Recopiez à l'identique, s'il vous plaît, tout le passage de l'extrait à lire ci-dessous qui va de « L’Académie Goncourt a » jusqu'à « dans le Monde. ».

(EXTRAIT À LIRE):
====
Et nous terminerons cette saison 2017-2018 le 3 juillet avec une proposition collective : Les livres de la valise de l’été.

Actualité littéraire

L’Académie Goncourt a décerné ses prix du mois de mai : Régis Jauffret  est lauréat 2018 du Goncourt de la Nouvelle pour Microfictions 2018 (Gallimard). Le Goncourt du Premier Roman a été attribué à Mahir Guven pour Grand frère (Philippe Rey).

La mort ce 14 mai de l’écrivain américain Tom Wolfe est l’occasion de lire ou relire Le Bûcher des Vanités et l’article que lui consacre Josyane Savigneau dans le Monde.

La trilogie romanesque

Trilogie, cycle romanesque, saga, feuilleton, le roman s’écrit et se lit en suites. On peut faire remonter le genre au roman-feuilleton des années 1830. Alexandre Dumas, Paul Féval, George Sand, Eugène Sue, et tant d’autres y souscriront, quitte à se voir dénigrer par leurs contemporains peu soucieux de littérature populaire. Pour les éditeurs de presse, il ne s’agit pas uniquement de couper des histoires en chapitres pour des publications brèves et successives, mais de demander aux auteurs une écriture spécialement conçue pour donner envie de lire la suite. Aujourd’hui encore le genre des suites romanesques retient son public au même titre que les séries TV et autres «saisons» diffusées via les écrans.

On ne manque pas d’exemples contemporains : L’Amie Prodigieuse d’Elena Ferrante, Millenium de Stieg Larson, La Symphonie du Hasard de Douglas Kennedy, La Trilogie des Neshov de Anna B. Radge, 1Q84 de Haruki Murakami et bien sûr Pierre Lemaître avec Au Revoir Là-Haut, Couleurs de l’Incendie et ?.. à paraître.

Virginie Despentes affirme dans un entretien à propos de Vernon SubutexJe n’aurais pas conçu mon livre de la même façon si je ne regardais pas autant de séries.”

Vernon Subutex, la trilogie de Virginie Despentes

Catherine évoque la vie peu ordinaire de Virginie Despentes, aujourd’hui membre de l’Académie Goncourt et jury du Femina, un parcours de vie hors norme qui semble avoir nourri toute son œuvre. Si son premier roman Baise-moi (1993) a gagné l’audience médiatique par son côté provocateur, les suivants vont révéler un indéniable talent pour écrire la société contemporaine avec «son énergie, sa confusion, ses haines et ses colères». Auteure de dix romans, Virginie Despentes a reçu divers prix littéraires, Prix de Flore, Prix Renaudot. Vernon Subutex est en lice pour le Man Booker International Prize (il sera décerné le 22 mai 2018). En outre, la trilogie fait l’objet d’une série TV, actuellement en tournage.
====
(Entrées de données):

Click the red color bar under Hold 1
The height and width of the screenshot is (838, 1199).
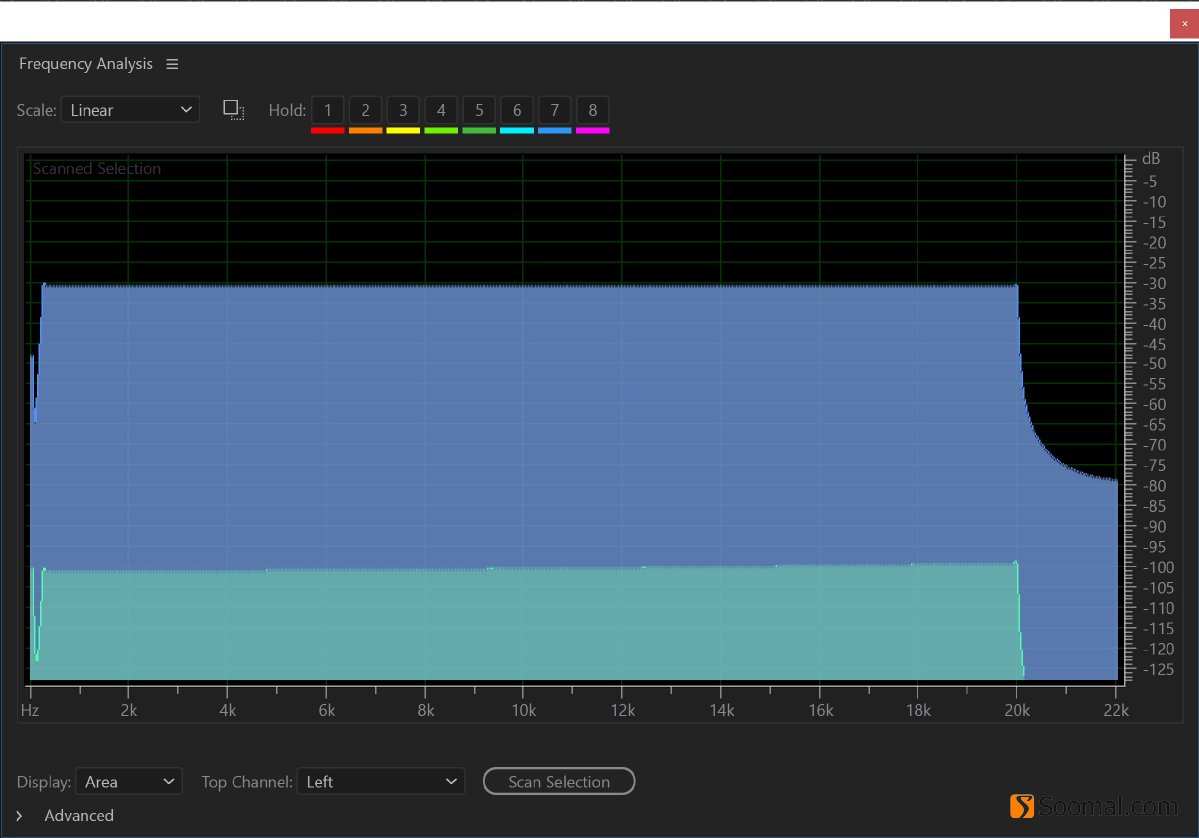[x=327, y=130]
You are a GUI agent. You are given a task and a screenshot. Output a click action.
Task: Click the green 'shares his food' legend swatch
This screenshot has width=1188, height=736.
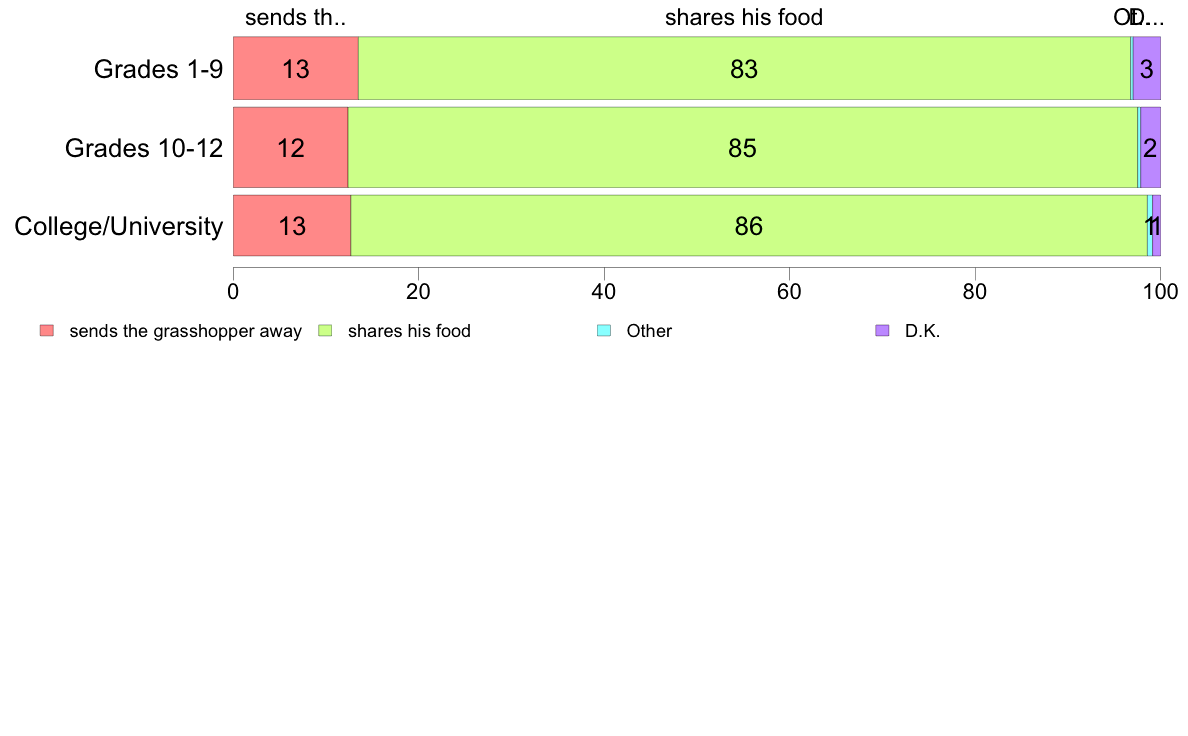click(x=325, y=330)
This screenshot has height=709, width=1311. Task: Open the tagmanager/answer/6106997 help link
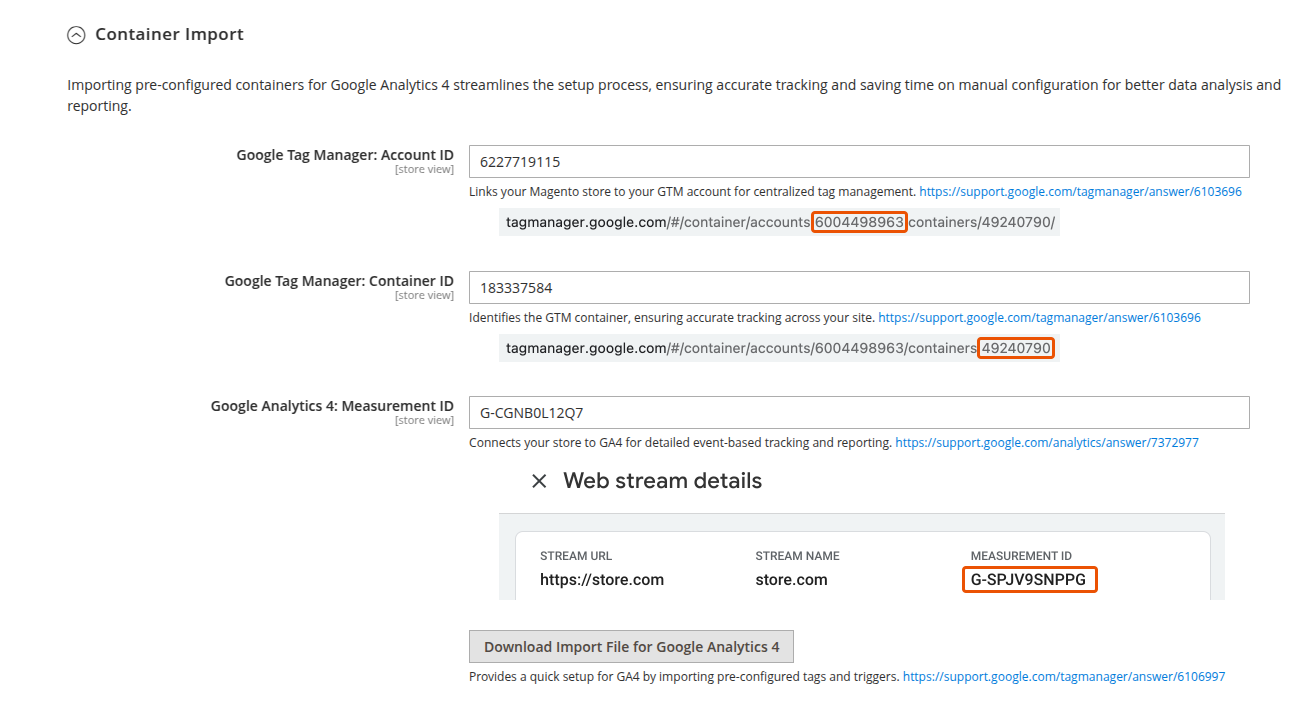[1063, 677]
====
(RÉPONSE CORRECTE):
L’Académie Goncourt a décerné ses prix du mois de mai : Régis Jauffret  est lauréat 2018 du Goncourt de la Nouvelle pour Microfictions 2018 (Gallimard). Le Goncourt du Premier Roman a été attribué à Mahir Guven pour Grand frère (Philippe Rey).

La mort ce 14 mai de l’écrivain américain Tom Wolfe est l’occasion de lire ou relire Le Bûcher des Vanités et l’article que lui consacre Josyane Savigneau dans le Monde.